The Honour of Taking | My Solution, Your Solution
Harmful Legacy Series  ·  Power  ·  Analysis

The Honour
of Taking

When you first starve a nation — then call it an honour to take it — you are not a liberator. You are demonstrating a harmful legacy that has a very specific name.

Ndaifanwa PT Haimbodi · March 2026 · 12 min read · 21st Century Family Solution

On March 16, 2026, while the island of Cuba sat in total darkness — ten million people without power, hospitals unable to function, families without water or food — the President of the United States stood in the Oval Office and said the following:

Donald Trump — Oval Office, March 16, 2026

“I do believe I will be having the honour of taking Cuba. Whether I free it, take it — I think I can do anything I want with it. You want to know the truth. They’re a very weakened nation right now.”

Source: Reuters, CNN, ABC News — March 16, 2026

Read those words again slowly. Not for what they say about Cuba.
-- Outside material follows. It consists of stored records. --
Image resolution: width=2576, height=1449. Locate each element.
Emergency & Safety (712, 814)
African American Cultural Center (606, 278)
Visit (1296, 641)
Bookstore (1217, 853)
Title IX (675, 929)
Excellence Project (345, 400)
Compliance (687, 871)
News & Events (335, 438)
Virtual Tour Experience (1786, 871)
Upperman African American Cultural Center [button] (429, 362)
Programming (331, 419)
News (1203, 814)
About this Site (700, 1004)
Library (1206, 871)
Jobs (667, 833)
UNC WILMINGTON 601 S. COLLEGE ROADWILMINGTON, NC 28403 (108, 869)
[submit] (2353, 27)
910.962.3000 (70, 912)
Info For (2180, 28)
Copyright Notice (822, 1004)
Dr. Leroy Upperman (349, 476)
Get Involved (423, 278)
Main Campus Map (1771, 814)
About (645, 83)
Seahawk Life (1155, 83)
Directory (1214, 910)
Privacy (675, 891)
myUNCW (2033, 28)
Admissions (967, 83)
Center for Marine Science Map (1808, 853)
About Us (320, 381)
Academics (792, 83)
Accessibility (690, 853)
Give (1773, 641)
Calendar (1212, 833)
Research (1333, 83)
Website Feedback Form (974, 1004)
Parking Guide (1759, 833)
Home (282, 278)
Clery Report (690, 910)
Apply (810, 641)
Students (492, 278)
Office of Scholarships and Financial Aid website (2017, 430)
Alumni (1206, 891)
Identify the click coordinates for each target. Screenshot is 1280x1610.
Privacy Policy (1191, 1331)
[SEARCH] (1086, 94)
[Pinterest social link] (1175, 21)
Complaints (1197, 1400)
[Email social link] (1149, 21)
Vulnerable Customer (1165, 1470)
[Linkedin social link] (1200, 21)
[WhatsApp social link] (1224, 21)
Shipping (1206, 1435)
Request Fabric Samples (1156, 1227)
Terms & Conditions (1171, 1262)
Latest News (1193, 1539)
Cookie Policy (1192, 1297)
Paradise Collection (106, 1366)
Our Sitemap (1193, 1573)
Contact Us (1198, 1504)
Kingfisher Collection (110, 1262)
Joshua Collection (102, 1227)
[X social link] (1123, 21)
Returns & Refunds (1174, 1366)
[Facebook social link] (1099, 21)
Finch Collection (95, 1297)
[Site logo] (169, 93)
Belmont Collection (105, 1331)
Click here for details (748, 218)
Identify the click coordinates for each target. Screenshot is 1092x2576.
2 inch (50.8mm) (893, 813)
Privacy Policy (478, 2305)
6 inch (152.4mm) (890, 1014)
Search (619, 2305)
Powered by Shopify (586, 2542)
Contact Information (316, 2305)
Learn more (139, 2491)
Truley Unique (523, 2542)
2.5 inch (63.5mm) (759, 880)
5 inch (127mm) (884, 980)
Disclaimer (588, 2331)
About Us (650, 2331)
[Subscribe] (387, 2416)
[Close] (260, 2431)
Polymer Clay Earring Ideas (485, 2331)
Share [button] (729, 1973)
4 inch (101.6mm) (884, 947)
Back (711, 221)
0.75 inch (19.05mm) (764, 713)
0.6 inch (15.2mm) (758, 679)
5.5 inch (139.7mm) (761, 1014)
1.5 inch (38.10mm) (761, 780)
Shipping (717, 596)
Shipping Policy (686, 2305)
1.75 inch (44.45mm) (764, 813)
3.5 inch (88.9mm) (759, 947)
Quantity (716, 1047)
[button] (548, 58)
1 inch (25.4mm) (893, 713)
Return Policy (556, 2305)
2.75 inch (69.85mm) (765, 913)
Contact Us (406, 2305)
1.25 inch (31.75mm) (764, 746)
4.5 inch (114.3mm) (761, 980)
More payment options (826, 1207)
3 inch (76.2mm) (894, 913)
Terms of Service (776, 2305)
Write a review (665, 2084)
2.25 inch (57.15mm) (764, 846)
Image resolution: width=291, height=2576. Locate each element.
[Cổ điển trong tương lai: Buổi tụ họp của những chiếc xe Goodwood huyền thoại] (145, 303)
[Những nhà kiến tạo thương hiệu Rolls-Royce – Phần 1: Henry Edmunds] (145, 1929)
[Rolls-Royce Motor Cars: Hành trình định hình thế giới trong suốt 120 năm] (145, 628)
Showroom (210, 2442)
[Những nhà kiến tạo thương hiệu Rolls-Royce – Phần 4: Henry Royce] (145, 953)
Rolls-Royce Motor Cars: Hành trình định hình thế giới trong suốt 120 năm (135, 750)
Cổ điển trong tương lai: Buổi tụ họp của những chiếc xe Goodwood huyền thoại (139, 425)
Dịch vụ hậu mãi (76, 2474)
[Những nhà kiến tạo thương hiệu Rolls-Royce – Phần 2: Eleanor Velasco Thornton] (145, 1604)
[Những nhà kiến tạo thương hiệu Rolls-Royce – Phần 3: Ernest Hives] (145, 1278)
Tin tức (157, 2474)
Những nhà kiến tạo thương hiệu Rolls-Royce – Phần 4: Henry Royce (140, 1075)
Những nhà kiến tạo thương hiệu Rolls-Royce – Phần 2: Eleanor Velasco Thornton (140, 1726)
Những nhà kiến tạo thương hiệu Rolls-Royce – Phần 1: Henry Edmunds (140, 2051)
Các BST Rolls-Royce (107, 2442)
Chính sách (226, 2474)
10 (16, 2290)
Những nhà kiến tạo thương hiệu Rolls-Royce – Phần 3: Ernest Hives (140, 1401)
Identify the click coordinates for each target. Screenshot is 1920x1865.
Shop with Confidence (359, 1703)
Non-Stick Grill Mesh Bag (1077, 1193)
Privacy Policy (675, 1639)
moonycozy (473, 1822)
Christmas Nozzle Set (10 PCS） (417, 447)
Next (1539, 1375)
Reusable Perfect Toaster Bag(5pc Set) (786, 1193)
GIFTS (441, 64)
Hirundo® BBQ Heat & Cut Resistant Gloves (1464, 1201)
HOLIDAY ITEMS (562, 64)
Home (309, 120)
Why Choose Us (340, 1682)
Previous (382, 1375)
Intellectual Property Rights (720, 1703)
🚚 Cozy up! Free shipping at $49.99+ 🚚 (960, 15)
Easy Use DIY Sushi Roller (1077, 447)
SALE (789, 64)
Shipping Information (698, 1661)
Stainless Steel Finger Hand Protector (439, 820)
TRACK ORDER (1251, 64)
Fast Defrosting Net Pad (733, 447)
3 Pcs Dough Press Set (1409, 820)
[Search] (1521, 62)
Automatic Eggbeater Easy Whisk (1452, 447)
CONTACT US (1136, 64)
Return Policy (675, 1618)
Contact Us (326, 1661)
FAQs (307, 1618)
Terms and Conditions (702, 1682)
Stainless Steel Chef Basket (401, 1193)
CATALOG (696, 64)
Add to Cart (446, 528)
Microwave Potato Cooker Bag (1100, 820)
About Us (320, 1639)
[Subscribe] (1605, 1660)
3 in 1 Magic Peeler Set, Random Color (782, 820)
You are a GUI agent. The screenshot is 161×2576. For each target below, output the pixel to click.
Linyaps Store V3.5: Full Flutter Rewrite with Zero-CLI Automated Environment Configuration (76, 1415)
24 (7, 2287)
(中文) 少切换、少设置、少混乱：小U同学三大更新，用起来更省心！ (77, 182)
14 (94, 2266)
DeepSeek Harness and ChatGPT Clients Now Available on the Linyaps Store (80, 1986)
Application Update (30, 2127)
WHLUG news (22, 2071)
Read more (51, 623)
For what they reveal about the person speaking them.

I think I can do anything I want with it.

This is the sentence this article is about. Not the geopolitics. Not the history of US-Cuba relations. Not the ideology on either side. Those conversations exist and matter. But this article is concerned with something more specific — the pattern of thinking and behaviour that sentence exposes. Because that pattern is one this blog has been documenting for months. It has a name. And once you see it clearly in one context, you begin to see it everywhere.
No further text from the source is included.